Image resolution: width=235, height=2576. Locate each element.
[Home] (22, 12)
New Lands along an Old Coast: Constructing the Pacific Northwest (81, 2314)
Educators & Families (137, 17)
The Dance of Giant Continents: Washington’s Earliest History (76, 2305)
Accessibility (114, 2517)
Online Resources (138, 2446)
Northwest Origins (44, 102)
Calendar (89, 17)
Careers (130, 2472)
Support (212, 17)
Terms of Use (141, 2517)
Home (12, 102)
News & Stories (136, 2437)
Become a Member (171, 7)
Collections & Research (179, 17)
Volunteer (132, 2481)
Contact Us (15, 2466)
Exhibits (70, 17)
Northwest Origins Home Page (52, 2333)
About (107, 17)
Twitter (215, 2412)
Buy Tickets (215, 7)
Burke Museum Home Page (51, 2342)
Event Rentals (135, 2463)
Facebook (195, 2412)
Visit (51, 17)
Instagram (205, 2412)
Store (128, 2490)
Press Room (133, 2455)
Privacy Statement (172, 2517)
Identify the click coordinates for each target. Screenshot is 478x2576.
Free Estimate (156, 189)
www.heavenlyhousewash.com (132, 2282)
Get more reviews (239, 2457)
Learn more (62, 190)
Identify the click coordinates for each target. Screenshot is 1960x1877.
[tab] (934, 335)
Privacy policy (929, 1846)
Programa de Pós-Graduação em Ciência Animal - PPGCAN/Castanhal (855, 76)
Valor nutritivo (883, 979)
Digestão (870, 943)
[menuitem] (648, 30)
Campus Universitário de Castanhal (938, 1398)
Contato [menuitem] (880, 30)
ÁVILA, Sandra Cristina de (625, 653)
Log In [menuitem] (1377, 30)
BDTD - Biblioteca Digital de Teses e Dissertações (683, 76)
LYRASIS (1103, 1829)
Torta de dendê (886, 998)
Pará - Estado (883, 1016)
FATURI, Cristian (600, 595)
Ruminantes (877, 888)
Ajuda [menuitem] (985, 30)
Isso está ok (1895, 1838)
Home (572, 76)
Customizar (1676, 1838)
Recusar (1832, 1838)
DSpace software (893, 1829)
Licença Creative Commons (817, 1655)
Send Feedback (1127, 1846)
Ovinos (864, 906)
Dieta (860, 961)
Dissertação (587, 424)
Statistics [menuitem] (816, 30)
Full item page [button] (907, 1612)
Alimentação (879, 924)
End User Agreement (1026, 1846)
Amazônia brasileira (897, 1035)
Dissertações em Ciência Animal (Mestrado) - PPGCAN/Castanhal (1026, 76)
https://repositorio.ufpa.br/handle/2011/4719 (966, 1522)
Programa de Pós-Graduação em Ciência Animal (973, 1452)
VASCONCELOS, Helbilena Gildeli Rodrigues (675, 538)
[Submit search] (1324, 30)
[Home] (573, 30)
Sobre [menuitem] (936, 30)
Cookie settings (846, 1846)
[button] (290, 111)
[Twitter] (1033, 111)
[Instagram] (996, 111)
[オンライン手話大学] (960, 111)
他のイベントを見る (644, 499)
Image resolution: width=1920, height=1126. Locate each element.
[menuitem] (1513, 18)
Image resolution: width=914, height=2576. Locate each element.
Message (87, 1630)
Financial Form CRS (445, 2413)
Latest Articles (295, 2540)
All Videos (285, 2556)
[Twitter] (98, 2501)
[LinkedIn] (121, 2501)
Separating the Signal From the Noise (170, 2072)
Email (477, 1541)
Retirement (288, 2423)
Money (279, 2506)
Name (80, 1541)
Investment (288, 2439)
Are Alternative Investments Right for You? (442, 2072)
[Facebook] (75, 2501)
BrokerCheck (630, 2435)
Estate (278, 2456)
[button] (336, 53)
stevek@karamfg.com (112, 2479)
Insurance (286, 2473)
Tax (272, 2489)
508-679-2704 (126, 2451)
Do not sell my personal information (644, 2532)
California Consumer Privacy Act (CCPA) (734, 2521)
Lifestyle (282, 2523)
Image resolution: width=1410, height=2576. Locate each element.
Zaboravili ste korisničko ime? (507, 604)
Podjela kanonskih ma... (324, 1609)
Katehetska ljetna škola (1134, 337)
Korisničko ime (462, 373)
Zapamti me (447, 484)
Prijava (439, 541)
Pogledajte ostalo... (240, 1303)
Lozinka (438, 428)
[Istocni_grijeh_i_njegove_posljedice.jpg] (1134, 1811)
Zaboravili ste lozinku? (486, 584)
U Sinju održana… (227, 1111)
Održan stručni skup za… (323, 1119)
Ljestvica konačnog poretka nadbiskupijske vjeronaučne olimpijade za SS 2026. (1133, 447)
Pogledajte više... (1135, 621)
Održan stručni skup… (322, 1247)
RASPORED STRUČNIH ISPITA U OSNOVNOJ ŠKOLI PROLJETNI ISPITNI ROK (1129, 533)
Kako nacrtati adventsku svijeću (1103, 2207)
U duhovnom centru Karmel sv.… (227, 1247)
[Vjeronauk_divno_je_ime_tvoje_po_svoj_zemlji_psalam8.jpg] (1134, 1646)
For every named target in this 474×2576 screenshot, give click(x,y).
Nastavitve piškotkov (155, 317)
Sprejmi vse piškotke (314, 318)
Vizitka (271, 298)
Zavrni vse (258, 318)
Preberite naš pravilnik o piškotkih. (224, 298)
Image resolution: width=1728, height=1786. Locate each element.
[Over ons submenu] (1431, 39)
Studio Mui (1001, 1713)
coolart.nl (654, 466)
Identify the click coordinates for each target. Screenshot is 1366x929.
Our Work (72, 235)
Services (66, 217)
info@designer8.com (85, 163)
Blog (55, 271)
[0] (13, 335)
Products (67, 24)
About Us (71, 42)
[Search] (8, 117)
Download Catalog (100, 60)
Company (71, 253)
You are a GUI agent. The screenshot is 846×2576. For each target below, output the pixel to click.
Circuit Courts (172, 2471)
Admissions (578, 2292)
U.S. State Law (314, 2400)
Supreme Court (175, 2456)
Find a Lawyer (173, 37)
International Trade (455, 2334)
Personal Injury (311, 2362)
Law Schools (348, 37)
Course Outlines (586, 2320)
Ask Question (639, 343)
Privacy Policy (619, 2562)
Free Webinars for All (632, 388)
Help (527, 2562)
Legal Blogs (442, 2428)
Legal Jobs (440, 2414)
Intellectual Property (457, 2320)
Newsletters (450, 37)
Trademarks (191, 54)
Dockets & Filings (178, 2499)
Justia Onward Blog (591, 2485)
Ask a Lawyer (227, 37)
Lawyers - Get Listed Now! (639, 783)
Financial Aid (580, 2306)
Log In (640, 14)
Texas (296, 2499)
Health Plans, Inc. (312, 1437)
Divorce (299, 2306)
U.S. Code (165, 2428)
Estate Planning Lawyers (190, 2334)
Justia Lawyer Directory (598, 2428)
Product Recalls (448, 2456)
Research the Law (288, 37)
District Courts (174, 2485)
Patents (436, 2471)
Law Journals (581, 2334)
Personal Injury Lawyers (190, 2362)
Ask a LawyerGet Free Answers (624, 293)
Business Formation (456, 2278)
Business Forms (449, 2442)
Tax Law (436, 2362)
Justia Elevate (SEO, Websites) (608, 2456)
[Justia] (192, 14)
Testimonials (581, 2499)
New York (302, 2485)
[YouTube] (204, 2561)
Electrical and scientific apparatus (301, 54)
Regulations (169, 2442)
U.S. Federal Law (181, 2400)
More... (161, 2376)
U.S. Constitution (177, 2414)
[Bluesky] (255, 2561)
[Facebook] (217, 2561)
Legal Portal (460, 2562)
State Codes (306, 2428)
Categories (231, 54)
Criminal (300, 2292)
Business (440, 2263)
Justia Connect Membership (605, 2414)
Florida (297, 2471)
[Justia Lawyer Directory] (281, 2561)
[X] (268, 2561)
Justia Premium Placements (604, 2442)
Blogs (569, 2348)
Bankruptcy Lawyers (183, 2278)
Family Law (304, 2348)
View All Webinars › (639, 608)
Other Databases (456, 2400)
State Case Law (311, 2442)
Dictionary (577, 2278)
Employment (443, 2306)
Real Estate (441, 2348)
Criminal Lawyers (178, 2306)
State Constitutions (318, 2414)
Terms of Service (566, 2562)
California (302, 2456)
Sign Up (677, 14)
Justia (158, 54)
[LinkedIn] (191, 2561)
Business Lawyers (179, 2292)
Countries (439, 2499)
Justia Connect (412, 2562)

• [What is expected]: Only one part of the material above is to be transcribed, namely the lines starting with the line that has "Business Formation (456, 2278)" and going on through the line that has "Family Law (304, 2348)", exactly as they stand.

• [Written reply]:
Business Formation (456, 2278)
Business Forms (449, 2442)
Tax Law (436, 2362)
Justia Elevate (SEO, Websites) (608, 2456)
[Justia] (192, 14)
Testimonials (581, 2499)
New York (302, 2485)
[YouTube] (204, 2561)
Electrical and scientific apparatus (301, 54)
Regulations (169, 2442)
U.S. Federal Law (181, 2400)
More... (161, 2376)
U.S. Constitution (177, 2414)
[Bluesky] (255, 2561)
[Facebook] (217, 2561)
Legal Portal (460, 2562)
State Codes (306, 2428)
Categories (231, 54)
Criminal (300, 2292)
Business (440, 2263)
Justia Connect Membership (605, 2414)
Florida (297, 2471)
[Justia Lawyer Directory] (281, 2561)
[X] (268, 2561)
Justia Premium Placements (604, 2442)
Blogs (569, 2348)
Bankruptcy Lawyers (183, 2278)
Family Law (304, 2348)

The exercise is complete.